For Blunt, the *The Devil Wears Prada* franchise holds extra personal meaning: she introduced her sister to Tucci at the original film’s 2006 premiere, and the pair have now been married for 14 years, making Tucci permanent family. In the sequel, Emily has left her assistant role at Runway to take a senior executive position at a luxury retail brand, putting her in a whole new professional landscape alongside her former colleagues. Blunt points out that beyond the snappy one-liners and A-list celebrity cameos (which include fashion icons Marc Jacobs and Naomi Campbell, shot on location in iconic fashion hubs New York and Milan), the sequel also explores deeply human themes of self-realization, forgiveness, reconciliation, and reclaiming one’s path.
Early critical reception for the film has been largely positive. *Variety* praised the project as “a sequel made with intelligence and respect for both its predecessor and the legions who still love it”, while *The Guardian* called it “good-natured, buoyant entertainment”. *Empire* noted that the sequel succeeds because it gives core characters an entirely fresh story rather than relying on nostalgia for the first film, though it added that the high-fashion narrative could have benefited from higher narrative stakes. *The Hollywood Reporter* offered a more muted take, describing the film as “pretty polished and as featherweight as a fawning magazine puff piece”.

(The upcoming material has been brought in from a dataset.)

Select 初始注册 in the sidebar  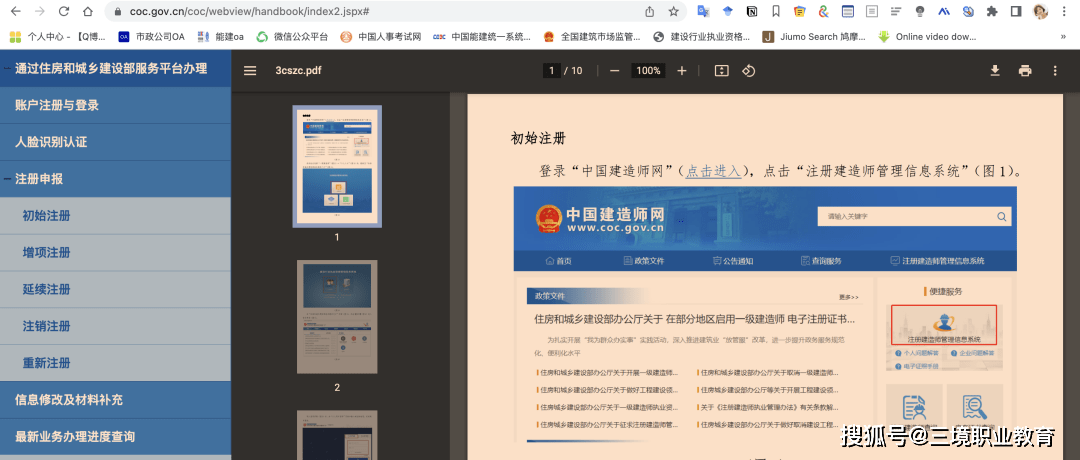47,216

A core throughline that made the original film a cultural hit remains central to the sequel: its unapologetic focus on ambitious, career-driven women, a trope that remains rare in Hollywood even two decades later. Streep pointed out that the harmful stereotype of ambition as an “unattractive” quality for women has not disappeared as many hoped it would. “We would hope that feeling would be obsolete but it isn’t, it’s alive and kicking,” she said. Hathaway agrees, noting that stories centered on women who love their work and prioritize their careers are still far too uncommon in the film industry – a gap that explains why the original resonated so deeply 20 years ago, and why the sequel is connecting with audiences now.

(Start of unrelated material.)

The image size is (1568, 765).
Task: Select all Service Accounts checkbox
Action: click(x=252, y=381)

At the same time, the sequel explores the nuance of balancing high-pressure careers with personal fulfillment, rejecting a one-size-fits-all approach to success. Hathaway explains that the film emphasizes that definition of a full, satisfying, meaningful life is deeply personal: for some, that centers a career, for others it centers personal life, and neither path is inherently better. Streep adds that this is a message that resonates for men as well, noting that the universal goal for most people is to find a sustainable balance between professional and personal priorities.
Penned by returning screenwriter Aline Brosh McKenna and directed by original director David Frankel, the sequel aims to give audiences both the nostalgic fun they loved from the original, and new, thought-provoking ideas to take away. For Hathaway, that balance of joy and inspiration is exactly what makes the project worth making: “Seeing a story that centres around a character you can connect to that inspires you [is] a huge reason why I’m sitting here right now.” *The Devil Wears Prada 2* is in theaters globally now.